### Work task
Return the data below exactly, but only from the line containing "Image resolution: width=2576, height=1449." through the line containing "机构相册 (1475, 118)", with both of those lines included.

** Input for this task follows **

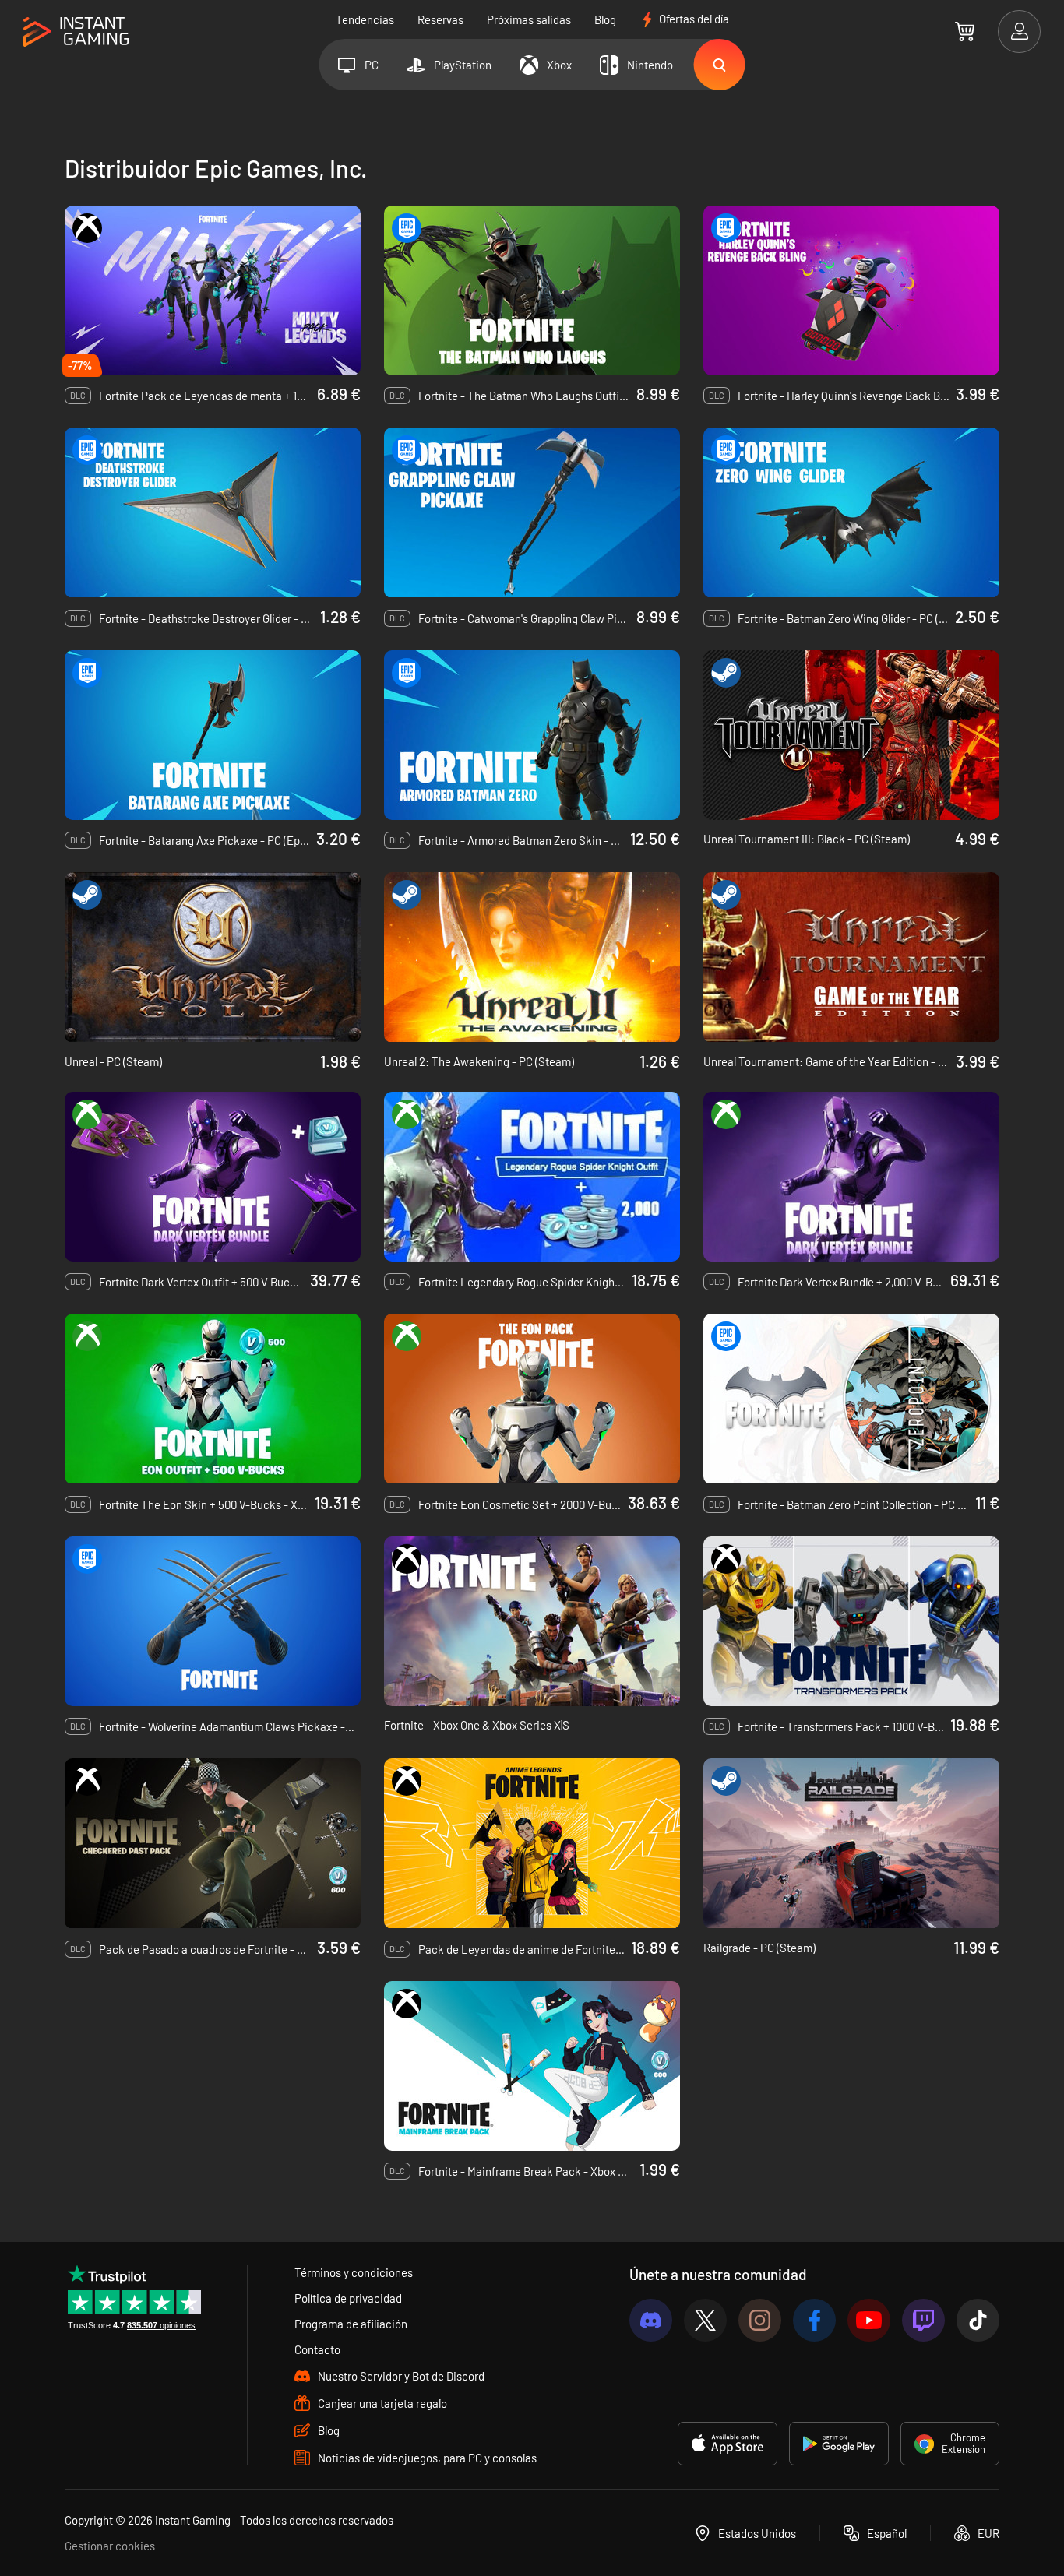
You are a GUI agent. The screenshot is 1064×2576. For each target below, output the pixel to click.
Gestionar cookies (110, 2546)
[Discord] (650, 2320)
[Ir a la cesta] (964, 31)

** End of Input for this task **
** Input for this task follows **

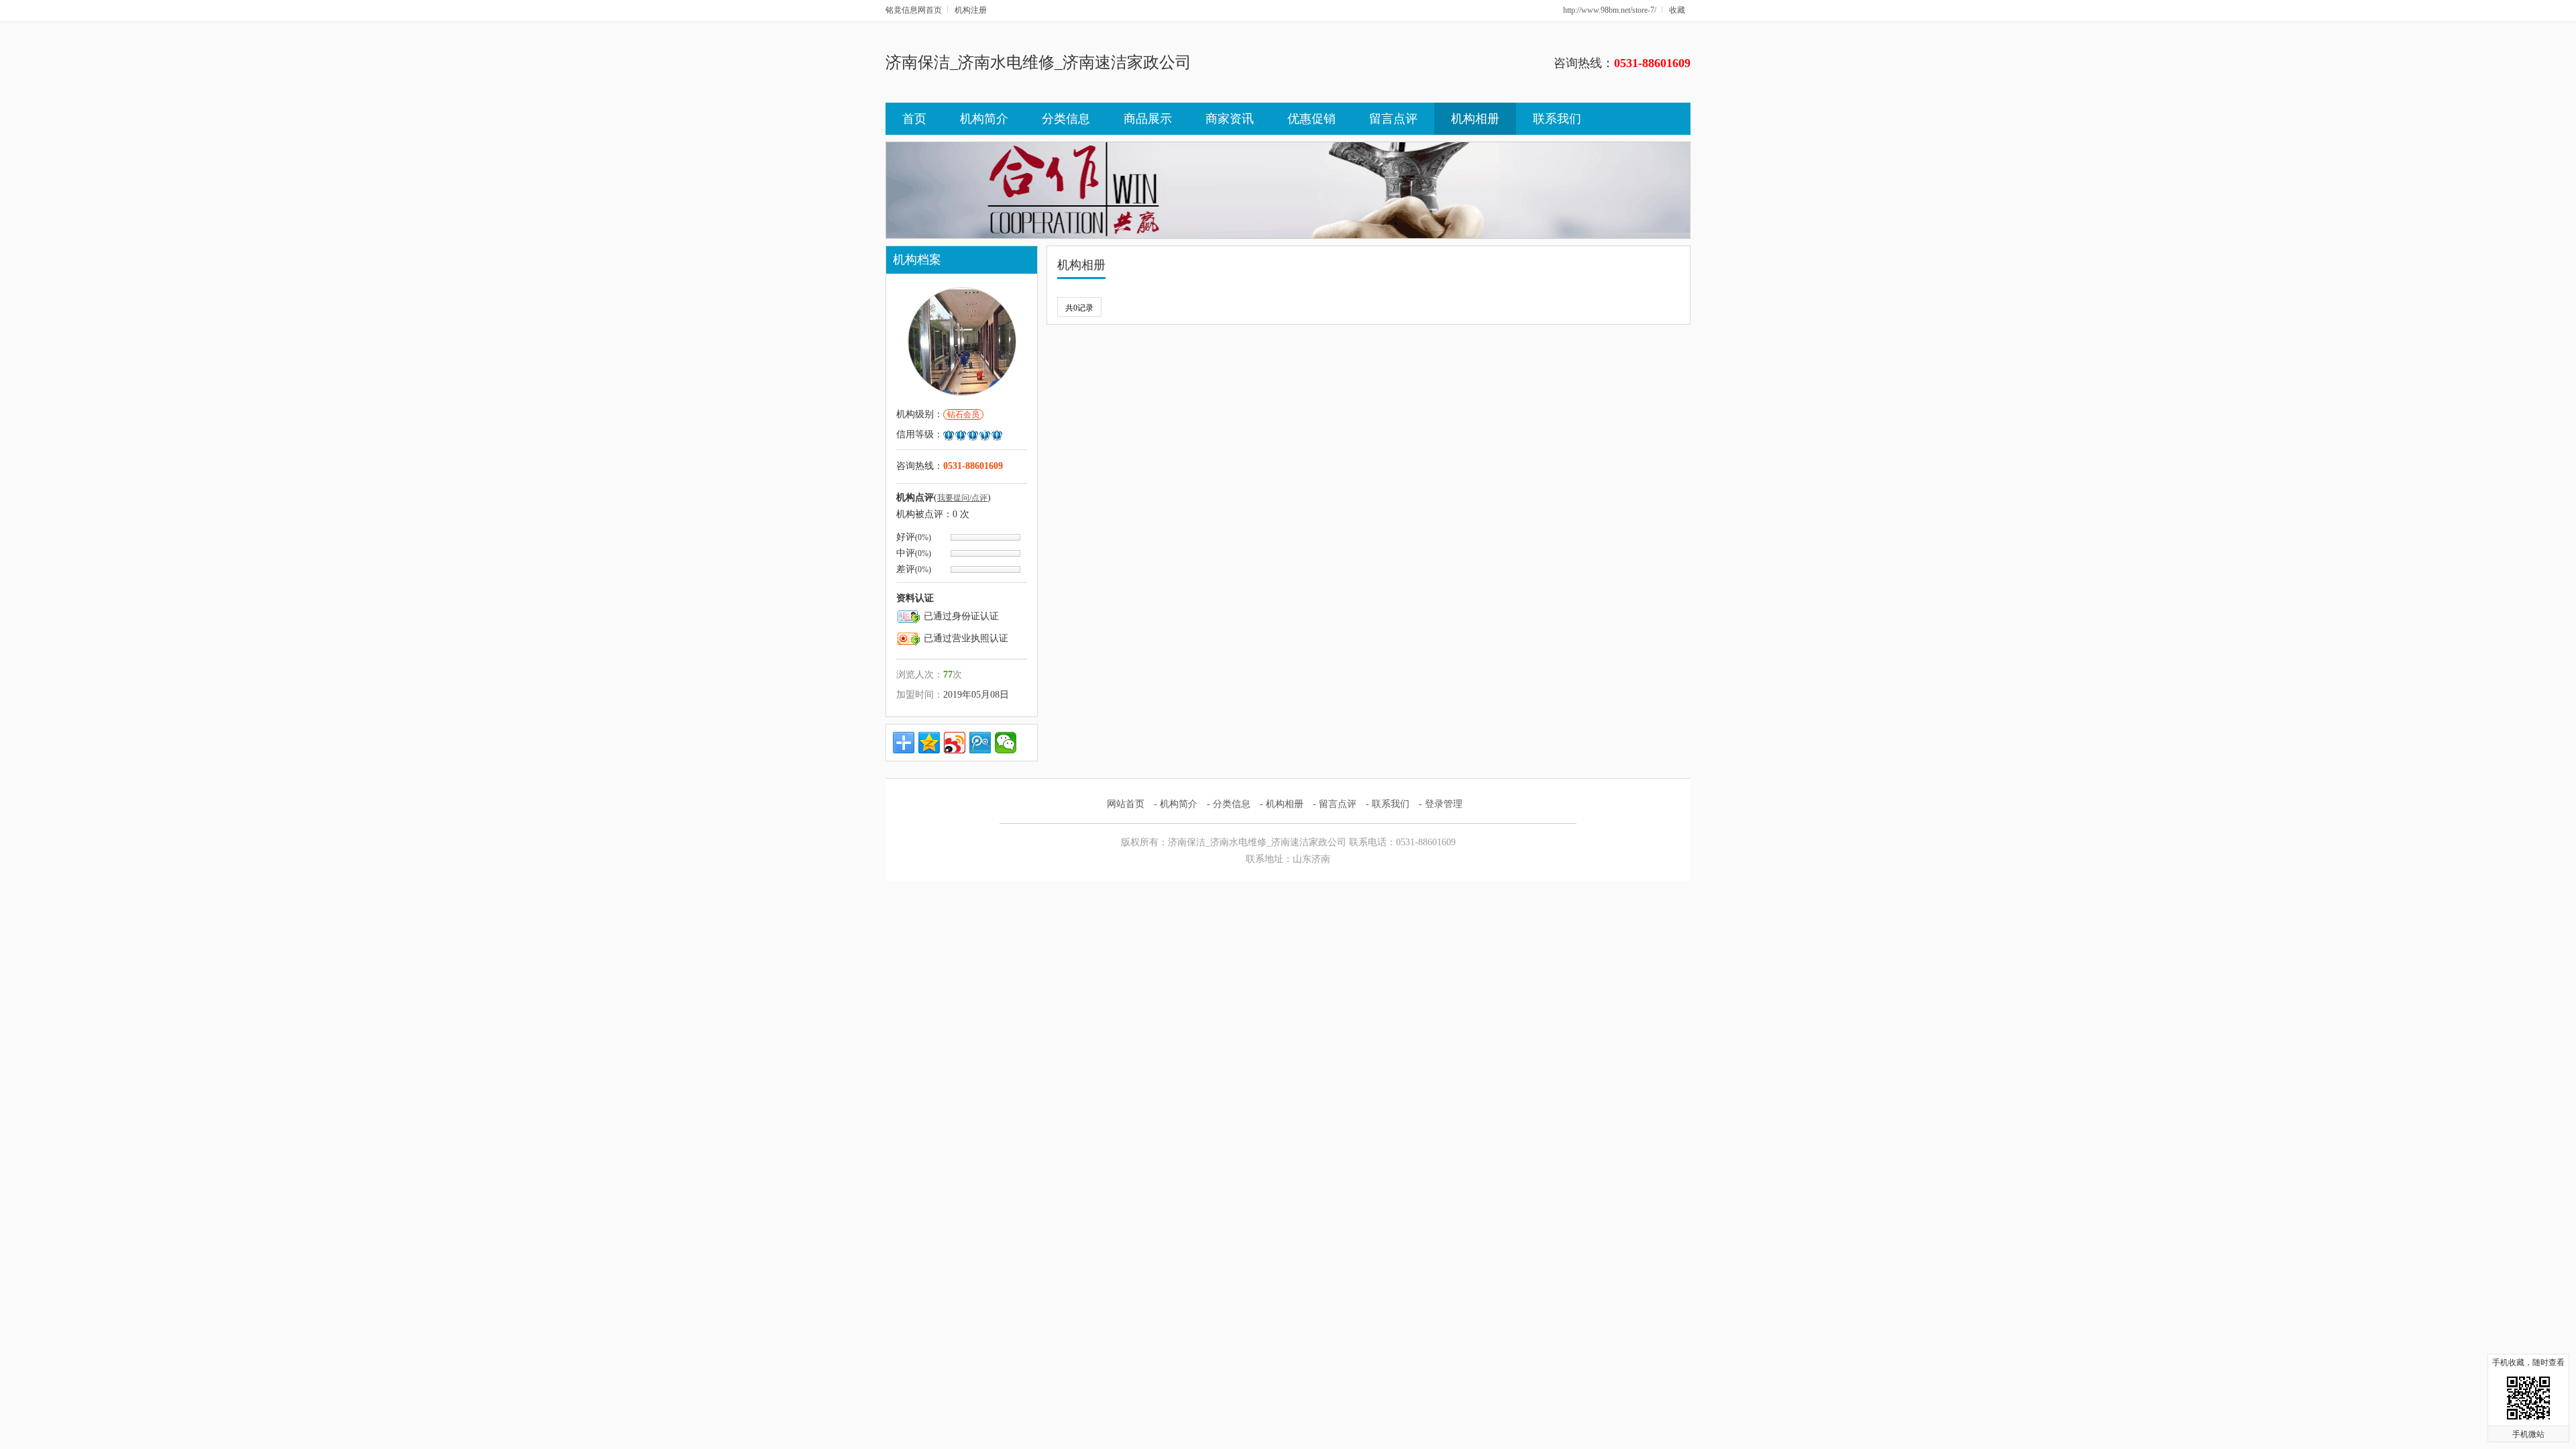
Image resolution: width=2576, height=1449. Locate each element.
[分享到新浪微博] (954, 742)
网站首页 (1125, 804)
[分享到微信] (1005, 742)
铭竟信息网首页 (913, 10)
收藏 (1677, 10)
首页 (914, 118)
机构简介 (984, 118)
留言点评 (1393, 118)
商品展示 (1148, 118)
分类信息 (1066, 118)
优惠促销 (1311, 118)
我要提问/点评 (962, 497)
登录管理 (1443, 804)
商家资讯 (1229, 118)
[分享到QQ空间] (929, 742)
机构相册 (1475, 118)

** End of Input for this task **

### Expected output
Image resolution: width=2576, height=1449. Locate each element.
[分享到新浪微博] (954, 742)
网站首页 (1125, 804)
[分享到微信] (1005, 742)
铭竟信息网首页 (913, 10)
收藏 (1677, 10)
首页 (914, 118)
机构简介 (984, 118)
留言点评 (1393, 118)
商品展示 (1148, 118)
分类信息 (1066, 118)
优惠促销 (1311, 118)
我要提问/点评 (962, 497)
登录管理 (1443, 804)
商家资讯 (1229, 118)
[分享到QQ空间] (929, 742)
机构相册 (1475, 118)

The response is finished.